▶ [What to work on]:
Copy every line from the records below that holds the word "Open".

Data extracted from a collection
--- START ---

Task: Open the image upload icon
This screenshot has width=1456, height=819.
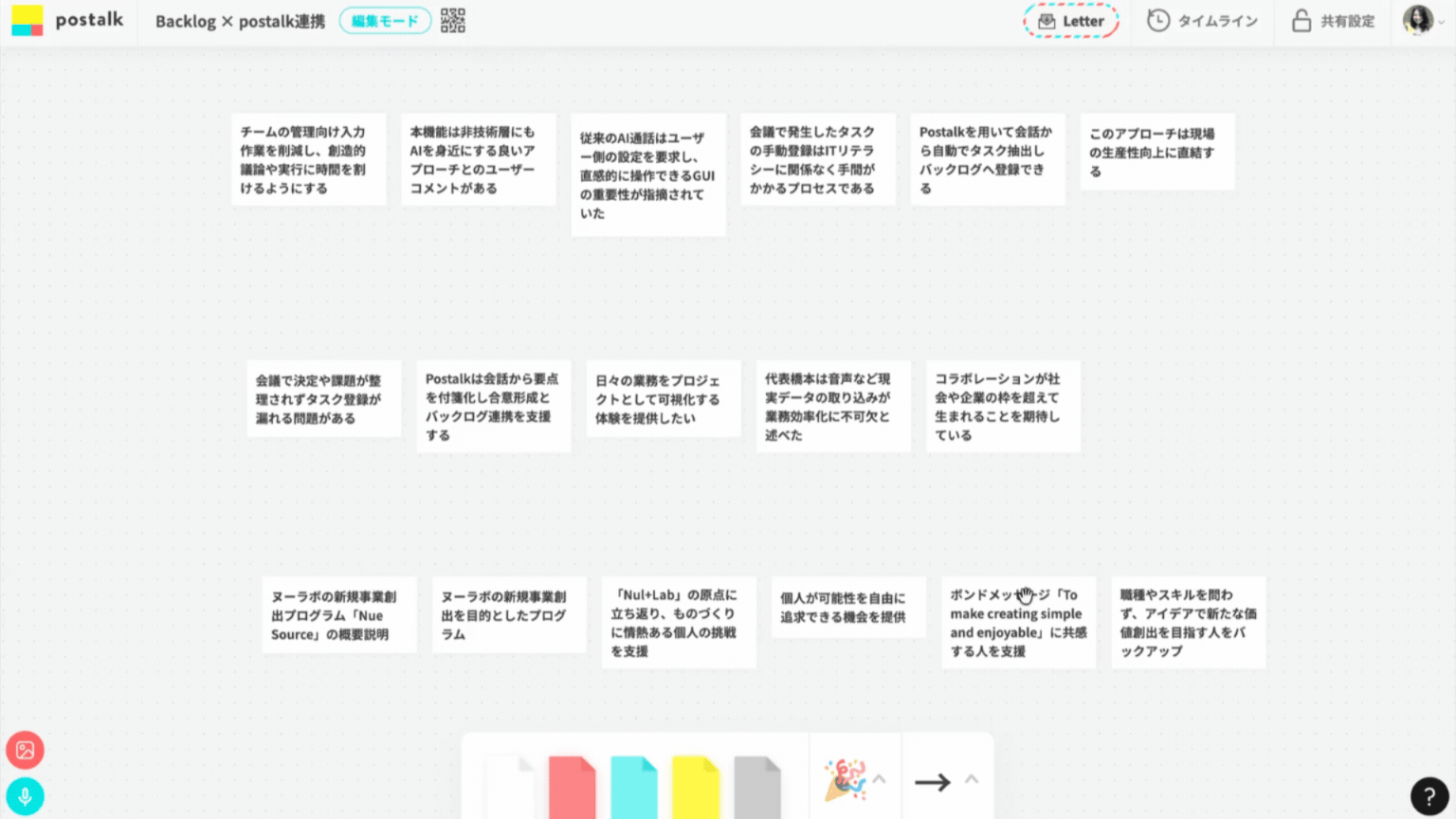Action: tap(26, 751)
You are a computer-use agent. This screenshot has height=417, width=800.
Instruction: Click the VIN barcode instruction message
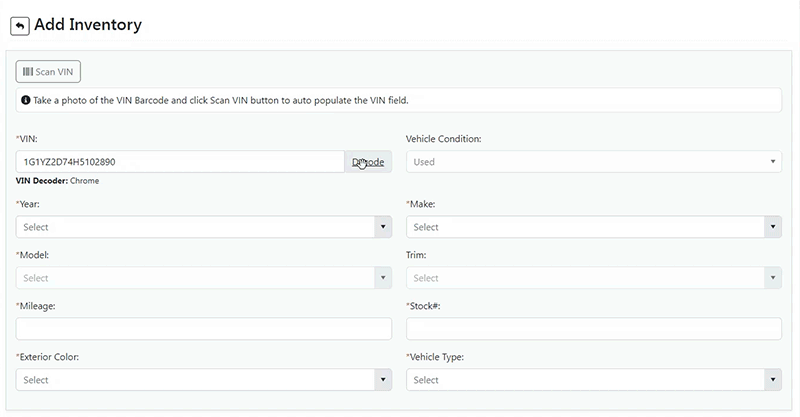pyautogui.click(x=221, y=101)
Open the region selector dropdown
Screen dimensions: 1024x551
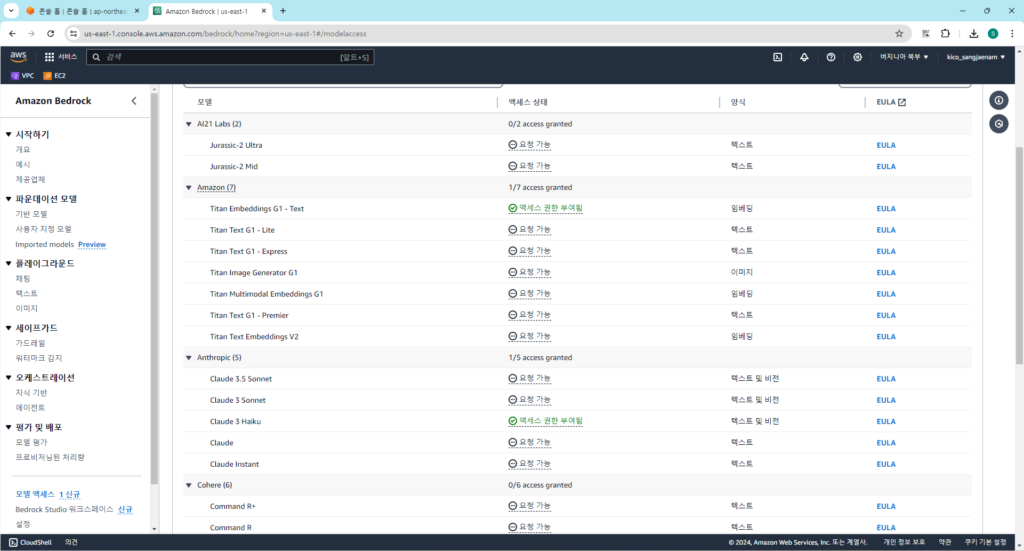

--- END ---

▶ [Answer space]:
Task: Open the image upload icon
Open the region selector dropdown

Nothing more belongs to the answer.